EXERCISE REQUIREMENTS | Pick out each row below that contains the string "button", and copy those rows.

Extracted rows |
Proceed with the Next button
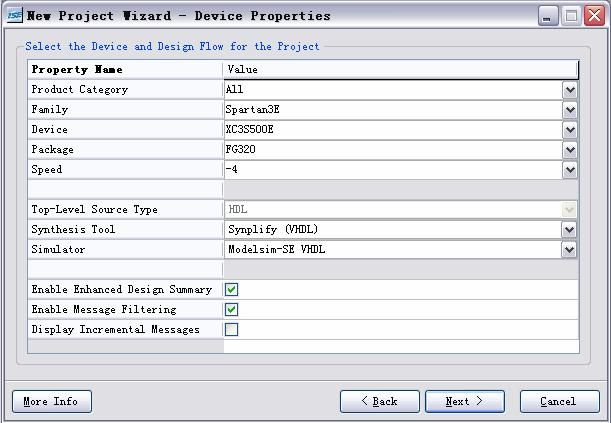611x423 pixels. pos(464,402)
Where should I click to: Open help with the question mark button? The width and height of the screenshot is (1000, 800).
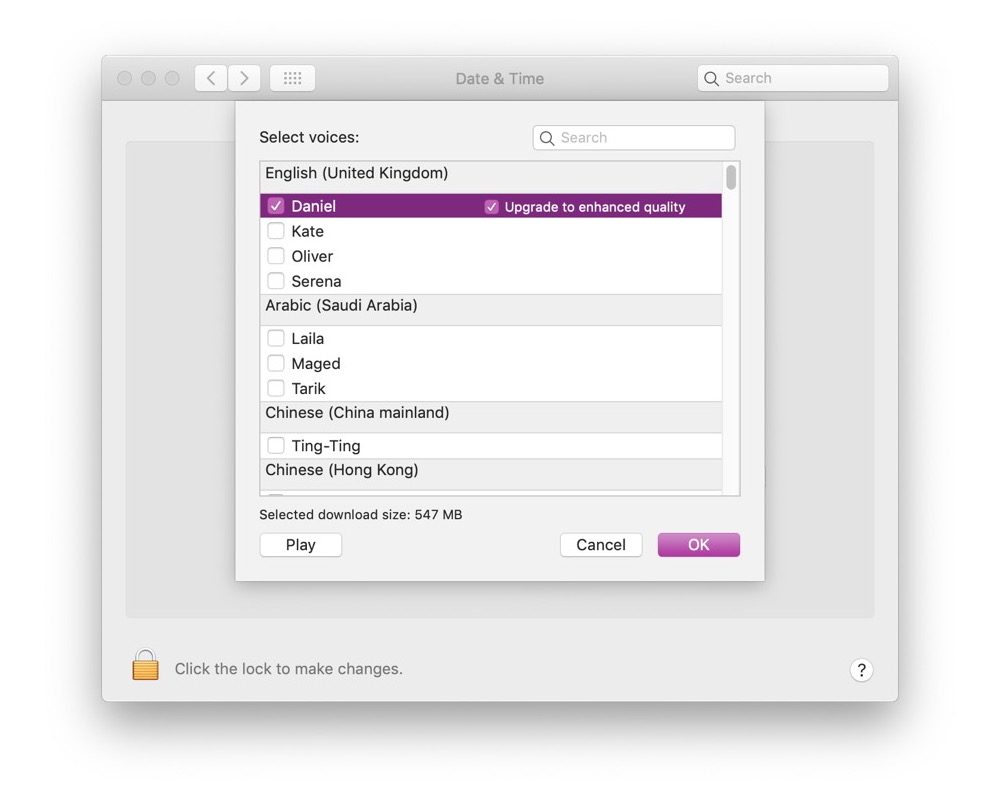click(861, 670)
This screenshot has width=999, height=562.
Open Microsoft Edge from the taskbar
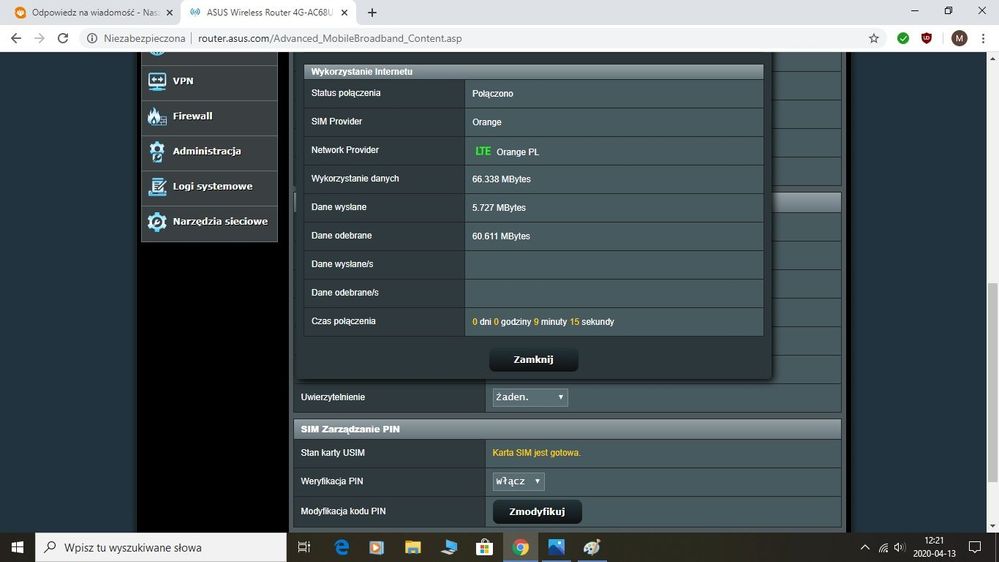[x=341, y=547]
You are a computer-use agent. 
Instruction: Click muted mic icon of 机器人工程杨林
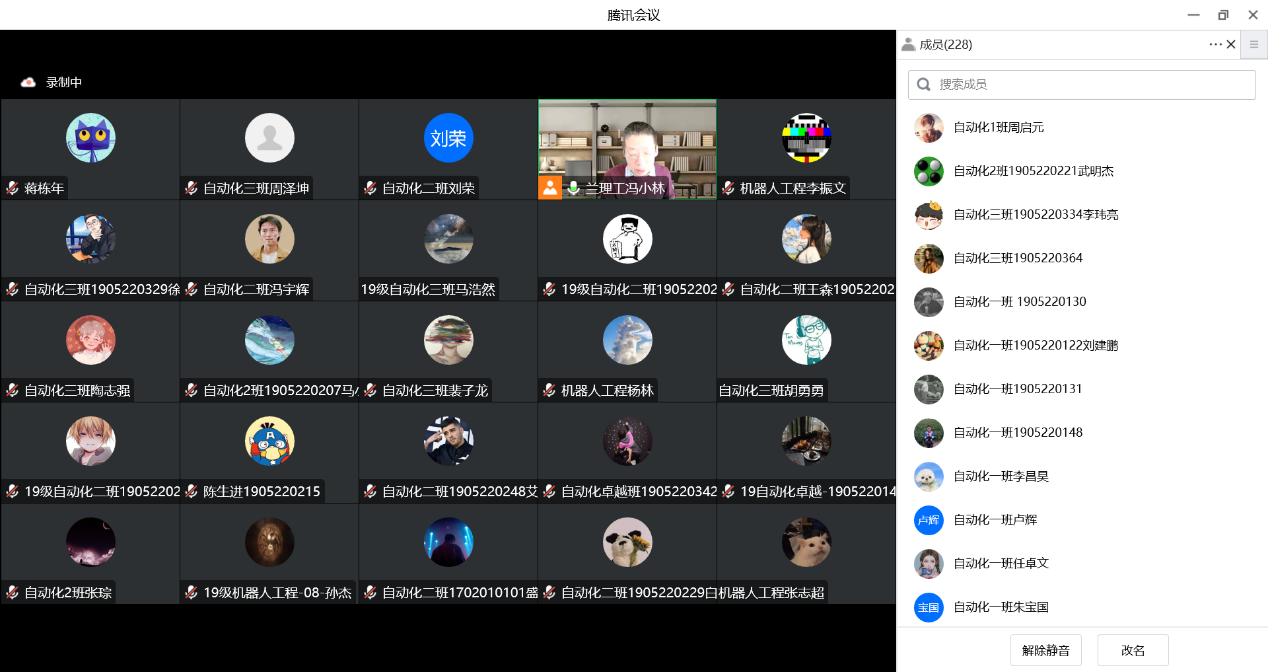[549, 391]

WORKED SOLUTION |
Proceed with the Next button
Where should I click to: Open help with the question mark button? The width and height of the screenshot is (1000, 800).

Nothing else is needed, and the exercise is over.